:: What needs to be done ::
Can you lay out every line of the records below as a numbered list, leaving out the blank lines?

Dataset entries:
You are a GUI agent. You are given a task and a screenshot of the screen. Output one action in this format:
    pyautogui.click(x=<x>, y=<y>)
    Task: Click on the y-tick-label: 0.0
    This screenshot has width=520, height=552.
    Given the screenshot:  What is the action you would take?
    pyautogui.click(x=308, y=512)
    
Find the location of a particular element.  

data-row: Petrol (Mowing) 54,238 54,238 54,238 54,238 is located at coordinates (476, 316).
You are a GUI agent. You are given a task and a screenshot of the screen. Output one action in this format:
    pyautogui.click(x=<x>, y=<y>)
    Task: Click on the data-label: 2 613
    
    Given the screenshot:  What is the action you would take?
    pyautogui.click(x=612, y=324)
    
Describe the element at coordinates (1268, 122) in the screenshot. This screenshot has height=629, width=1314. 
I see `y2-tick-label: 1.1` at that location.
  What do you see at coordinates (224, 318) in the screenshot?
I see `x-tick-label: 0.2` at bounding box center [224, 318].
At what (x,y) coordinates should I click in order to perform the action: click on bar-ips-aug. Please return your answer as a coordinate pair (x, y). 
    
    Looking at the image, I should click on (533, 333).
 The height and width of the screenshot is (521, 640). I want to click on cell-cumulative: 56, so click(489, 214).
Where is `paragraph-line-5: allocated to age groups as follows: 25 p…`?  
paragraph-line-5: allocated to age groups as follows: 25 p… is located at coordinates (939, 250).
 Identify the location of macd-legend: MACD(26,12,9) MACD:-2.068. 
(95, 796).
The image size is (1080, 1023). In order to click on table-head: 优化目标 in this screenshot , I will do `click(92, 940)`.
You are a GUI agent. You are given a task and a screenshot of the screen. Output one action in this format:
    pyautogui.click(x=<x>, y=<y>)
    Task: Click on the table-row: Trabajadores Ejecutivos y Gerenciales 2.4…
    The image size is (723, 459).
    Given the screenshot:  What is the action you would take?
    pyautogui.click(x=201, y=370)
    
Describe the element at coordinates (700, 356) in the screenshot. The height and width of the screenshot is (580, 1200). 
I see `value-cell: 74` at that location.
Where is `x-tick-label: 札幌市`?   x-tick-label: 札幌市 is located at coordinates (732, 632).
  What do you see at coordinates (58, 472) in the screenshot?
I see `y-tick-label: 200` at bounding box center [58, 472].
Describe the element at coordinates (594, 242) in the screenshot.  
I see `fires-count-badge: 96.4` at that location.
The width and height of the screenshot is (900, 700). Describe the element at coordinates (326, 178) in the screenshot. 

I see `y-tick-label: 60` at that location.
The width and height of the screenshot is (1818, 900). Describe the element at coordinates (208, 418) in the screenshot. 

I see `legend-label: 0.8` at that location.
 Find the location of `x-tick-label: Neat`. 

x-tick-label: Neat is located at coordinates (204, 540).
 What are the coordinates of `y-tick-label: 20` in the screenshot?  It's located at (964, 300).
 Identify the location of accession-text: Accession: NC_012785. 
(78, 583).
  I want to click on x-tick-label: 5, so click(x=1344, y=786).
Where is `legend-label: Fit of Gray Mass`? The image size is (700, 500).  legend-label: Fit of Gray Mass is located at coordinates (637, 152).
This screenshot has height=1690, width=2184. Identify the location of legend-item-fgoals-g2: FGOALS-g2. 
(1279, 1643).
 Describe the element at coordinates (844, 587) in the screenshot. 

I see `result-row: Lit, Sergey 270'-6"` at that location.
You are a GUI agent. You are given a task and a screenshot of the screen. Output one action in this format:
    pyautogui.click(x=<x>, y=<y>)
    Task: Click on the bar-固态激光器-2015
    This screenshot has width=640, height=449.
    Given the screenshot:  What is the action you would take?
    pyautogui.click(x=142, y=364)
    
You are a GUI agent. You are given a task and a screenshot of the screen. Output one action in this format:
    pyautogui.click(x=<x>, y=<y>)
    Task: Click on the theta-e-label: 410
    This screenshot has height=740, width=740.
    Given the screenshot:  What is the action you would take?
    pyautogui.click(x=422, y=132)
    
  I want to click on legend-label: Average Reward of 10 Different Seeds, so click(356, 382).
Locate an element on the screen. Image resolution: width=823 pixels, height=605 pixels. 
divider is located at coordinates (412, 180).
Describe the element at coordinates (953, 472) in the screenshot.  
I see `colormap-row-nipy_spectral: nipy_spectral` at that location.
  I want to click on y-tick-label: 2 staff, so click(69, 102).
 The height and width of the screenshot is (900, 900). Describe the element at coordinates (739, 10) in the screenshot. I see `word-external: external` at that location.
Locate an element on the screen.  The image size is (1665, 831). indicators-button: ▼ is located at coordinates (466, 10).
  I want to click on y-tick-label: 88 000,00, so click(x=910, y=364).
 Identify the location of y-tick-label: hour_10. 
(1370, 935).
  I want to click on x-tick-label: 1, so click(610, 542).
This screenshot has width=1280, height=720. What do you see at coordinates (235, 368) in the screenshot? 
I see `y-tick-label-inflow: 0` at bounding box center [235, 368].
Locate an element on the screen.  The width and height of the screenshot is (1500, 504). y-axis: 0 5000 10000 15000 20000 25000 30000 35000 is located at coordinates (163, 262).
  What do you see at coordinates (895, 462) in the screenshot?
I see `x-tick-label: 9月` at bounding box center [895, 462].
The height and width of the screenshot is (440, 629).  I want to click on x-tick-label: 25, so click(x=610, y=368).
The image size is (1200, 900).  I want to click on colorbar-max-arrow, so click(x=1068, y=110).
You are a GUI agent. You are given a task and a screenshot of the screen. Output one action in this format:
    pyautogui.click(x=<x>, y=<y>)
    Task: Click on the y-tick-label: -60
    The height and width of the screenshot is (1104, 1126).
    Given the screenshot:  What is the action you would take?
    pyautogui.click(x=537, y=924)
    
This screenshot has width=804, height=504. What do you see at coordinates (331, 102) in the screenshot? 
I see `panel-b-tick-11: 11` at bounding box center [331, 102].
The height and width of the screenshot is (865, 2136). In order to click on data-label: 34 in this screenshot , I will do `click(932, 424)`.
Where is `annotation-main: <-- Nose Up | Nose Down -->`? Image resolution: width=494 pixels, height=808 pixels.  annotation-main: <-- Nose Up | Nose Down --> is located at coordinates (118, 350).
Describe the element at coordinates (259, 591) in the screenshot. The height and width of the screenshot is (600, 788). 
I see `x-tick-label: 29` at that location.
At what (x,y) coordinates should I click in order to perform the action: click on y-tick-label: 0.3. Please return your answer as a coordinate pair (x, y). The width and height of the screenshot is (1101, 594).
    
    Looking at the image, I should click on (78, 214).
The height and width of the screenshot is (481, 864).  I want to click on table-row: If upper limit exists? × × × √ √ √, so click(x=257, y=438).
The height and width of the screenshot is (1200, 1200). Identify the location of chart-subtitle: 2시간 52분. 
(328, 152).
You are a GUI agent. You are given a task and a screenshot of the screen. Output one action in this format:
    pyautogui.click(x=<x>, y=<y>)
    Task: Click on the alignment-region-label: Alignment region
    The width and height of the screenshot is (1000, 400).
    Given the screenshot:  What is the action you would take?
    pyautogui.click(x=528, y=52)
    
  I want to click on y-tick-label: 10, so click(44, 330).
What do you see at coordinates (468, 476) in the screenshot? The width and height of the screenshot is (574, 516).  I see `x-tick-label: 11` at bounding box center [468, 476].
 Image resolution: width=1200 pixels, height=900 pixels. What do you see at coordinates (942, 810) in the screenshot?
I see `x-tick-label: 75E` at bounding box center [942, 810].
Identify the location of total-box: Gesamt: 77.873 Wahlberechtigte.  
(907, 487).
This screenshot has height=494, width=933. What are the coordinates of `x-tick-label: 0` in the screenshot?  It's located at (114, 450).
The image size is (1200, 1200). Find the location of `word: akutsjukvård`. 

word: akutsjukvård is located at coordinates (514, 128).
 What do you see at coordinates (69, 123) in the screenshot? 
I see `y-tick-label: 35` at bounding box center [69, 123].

:: Exercise answer ::
1. You are a GUI agent. You are given a task and a screenshot of the screen. Output one action in this format:
2.     pyautogui.click(x=<x>, y=<y>)
3.     Task: Click on the y-tick-label: 0.0
4.     This screenshot has width=520, height=552.
5.     Given the screenshot:  What is the action you would take?
6.     pyautogui.click(x=308, y=512)
7. Find the location of a particular element.  
8. data-row: Petrol (Mowing) 54,238 54,238 54,238 54,238 is located at coordinates (476, 316).
9. You are a GUI agent. You are given a task and a screenshot of the screen. Output one action in this format:
10.     pyautogui.click(x=<x>, y=<y>)
11.     Task: Click on the data-label: 2 613
12.     Given the screenshot:  What is the action you would take?
13.     pyautogui.click(x=612, y=324)
14. Describe the element at coordinates (1268, 122) in the screenshot. This screenshot has height=629, width=1314. 
15. I see `y2-tick-label: 1.1` at that location.
16.   What do you see at coordinates (224, 318) in the screenshot?
17. I see `x-tick-label: 0.2` at bounding box center [224, 318].
18. At what (x,y) coordinates should I click in order to perform the action: click on bar-ips-aug. Please return your answer as a coordinate pair (x, y). 
19.     Looking at the image, I should click on (533, 333).
20.  The height and width of the screenshot is (521, 640). I want to click on cell-cumulative: 56, so click(489, 214).
21. Where is `paragraph-line-5: allocated to age groups as follows: 25 p…`?  
22. paragraph-line-5: allocated to age groups as follows: 25 p… is located at coordinates (939, 250).
23.  Identify the location of macd-legend: MACD(26,12,9) MACD:-2.068. 
24. (95, 796).
25. The image size is (1080, 1023). In order to click on table-head: 优化目标 in this screenshot , I will do `click(92, 940)`.
26. You are a GUI agent. You are given a task and a screenshot of the screen. Output one action in this format:
27.     pyautogui.click(x=<x>, y=<y>)
28.     Task: Click on the table-row: Trabajadores Ejecutivos y Gerenciales 2.4…
29.     The image size is (723, 459).
30.     Given the screenshot:  What is the action you would take?
31.     pyautogui.click(x=201, y=370)
32. Describe the element at coordinates (700, 356) in the screenshot. The height and width of the screenshot is (580, 1200). 
33. I see `value-cell: 74` at that location.
34. Where is `x-tick-label: 札幌市`?   x-tick-label: 札幌市 is located at coordinates (732, 632).
35.   What do you see at coordinates (58, 472) in the screenshot?
36. I see `y-tick-label: 200` at bounding box center [58, 472].
37. Describe the element at coordinates (594, 242) in the screenshot.  
38. I see `fires-count-badge: 96.4` at that location.
39. The width and height of the screenshot is (900, 700). Describe the element at coordinates (326, 178) in the screenshot. 
40. I see `y-tick-label: 60` at that location.
41. The width and height of the screenshot is (1818, 900). Describe the element at coordinates (208, 418) in the screenshot. 
42. I see `legend-label: 0.8` at that location.
43.  Find the location of `x-tick-label: Neat`. 
44. x-tick-label: Neat is located at coordinates (204, 540).
45.  What are the coordinates of `y-tick-label: 20` in the screenshot?  It's located at (964, 300).
46.  Identify the location of accession-text: Accession: NC_012785. 
47. (78, 583).
48.   I want to click on x-tick-label: 5, so click(x=1344, y=786).
49. Where is `legend-label: Fit of Gray Mass`? The image size is (700, 500).  legend-label: Fit of Gray Mass is located at coordinates (637, 152).
50. This screenshot has height=1690, width=2184. Identify the location of legend-item-fgoals-g2: FGOALS-g2. 
51. (1279, 1643).
52.  Describe the element at coordinates (844, 587) in the screenshot. 
53. I see `result-row: Lit, Sergey 270'-6"` at that location.
54. You are a GUI agent. You are given a task and a screenshot of the screen. Output one action in this format:
55.     pyautogui.click(x=<x>, y=<y>)
56.     Task: Click on the bar-固态激光器-2015
57.     This screenshot has width=640, height=449.
58.     Given the screenshot:  What is the action you would take?
59.     pyautogui.click(x=142, y=364)
60. You are a GUI agent. You are given a task and a screenshot of the screen. Output one action in this format:
61.     pyautogui.click(x=<x>, y=<y>)
62.     Task: Click on the theta-e-label: 410
63.     This screenshot has height=740, width=740.
64.     Given the screenshot:  What is the action you would take?
65.     pyautogui.click(x=422, y=132)
66.   I want to click on legend-label: Average Reward of 10 Different Seeds, so click(356, 382).
67. Locate an element on the screen. Image resolution: width=823 pixels, height=605 pixels. 
68. divider is located at coordinates (412, 180).
69. Describe the element at coordinates (953, 472) in the screenshot.  
70. I see `colormap-row-nipy_spectral: nipy_spectral` at that location.
71.   I want to click on y-tick-label: 2 staff, so click(69, 102).
72.  The height and width of the screenshot is (900, 900). Describe the element at coordinates (739, 10) in the screenshot. I see `word-external: external` at that location.
73. Locate an element on the screen.  The image size is (1665, 831). indicators-button: ▼ is located at coordinates (466, 10).
74.   I want to click on y-tick-label: 88 000,00, so click(x=910, y=364).
75.  Identify the location of y-tick-label: hour_10. 
76. (1370, 935).
77.   I want to click on x-tick-label: 1, so click(610, 542).
78. This screenshot has width=1280, height=720. What do you see at coordinates (235, 368) in the screenshot? 
79. I see `y-tick-label-inflow: 0` at bounding box center [235, 368].
80. Locate an element on the screen.  The width and height of the screenshot is (1500, 504). y-axis: 0 5000 10000 15000 20000 25000 30000 35000 is located at coordinates (163, 262).
81.   What do you see at coordinates (895, 462) in the screenshot?
82. I see `x-tick-label: 9月` at bounding box center [895, 462].
83. The height and width of the screenshot is (440, 629).  I want to click on x-tick-label: 25, so click(x=610, y=368).
84. The image size is (1200, 900).  I want to click on colorbar-max-arrow, so click(x=1068, y=110).
85. You are a GUI agent. You are given a task and a screenshot of the screen. Output one action in this format:
86.     pyautogui.click(x=<x>, y=<y>)
87.     Task: Click on the y-tick-label: -60
88.     The height and width of the screenshot is (1104, 1126).
89.     Given the screenshot:  What is the action you would take?
90.     pyautogui.click(x=537, y=924)
91. This screenshot has width=804, height=504. What do you see at coordinates (331, 102) in the screenshot? 
92. I see `panel-b-tick-11: 11` at bounding box center [331, 102].
93. The height and width of the screenshot is (865, 2136). In order to click on data-label: 34 in this screenshot , I will do `click(932, 424)`.
94. Where is `annotation-main: <-- Nose Up | Nose Down -->`? Image resolution: width=494 pixels, height=808 pixels.  annotation-main: <-- Nose Up | Nose Down --> is located at coordinates (118, 350).
95. Describe the element at coordinates (259, 591) in the screenshot. The height and width of the screenshot is (600, 788). 
96. I see `x-tick-label: 29` at that location.
97. At what (x,y) coordinates should I click in order to perform the action: click on y-tick-label: 0.3. Please return your answer as a coordinate pair (x, y). The width and height of the screenshot is (1101, 594).
98.     Looking at the image, I should click on (78, 214).
99. The height and width of the screenshot is (481, 864).  I want to click on table-row: If upper limit exists? × × × √ √ √, so click(x=257, y=438).
100. The height and width of the screenshot is (1200, 1200). Identify the location of chart-subtitle: 2시간 52분. 
101. (328, 152).
102. You are a GUI agent. You are given a task and a screenshot of the screen. Output one action in this format:
103.     pyautogui.click(x=<x>, y=<y>)
104.     Task: Click on the alignment-region-label: Alignment region
105.     The width and height of the screenshot is (1000, 400).
106.     Given the screenshot:  What is the action you would take?
107.     pyautogui.click(x=528, y=52)
108.   I want to click on y-tick-label: 10, so click(44, 330).
109. What do you see at coordinates (468, 476) in the screenshot? The width and height of the screenshot is (574, 516).  I see `x-tick-label: 11` at bounding box center [468, 476].
110.  Image resolution: width=1200 pixels, height=900 pixels. What do you see at coordinates (942, 810) in the screenshot?
111. I see `x-tick-label: 75E` at bounding box center [942, 810].
112. Identify the location of total-box: Gesamt: 77.873 Wahlberechtigte.  
113. (907, 487).
114. This screenshot has height=494, width=933. What are the coordinates of `x-tick-label: 0` in the screenshot?  It's located at (114, 450).
115. The image size is (1200, 1200). Find the location of `word: akutsjukvård`. 
116. word: akutsjukvård is located at coordinates (514, 128).
117.  What do you see at coordinates (69, 123) in the screenshot? 
118. I see `y-tick-label: 35` at bounding box center [69, 123].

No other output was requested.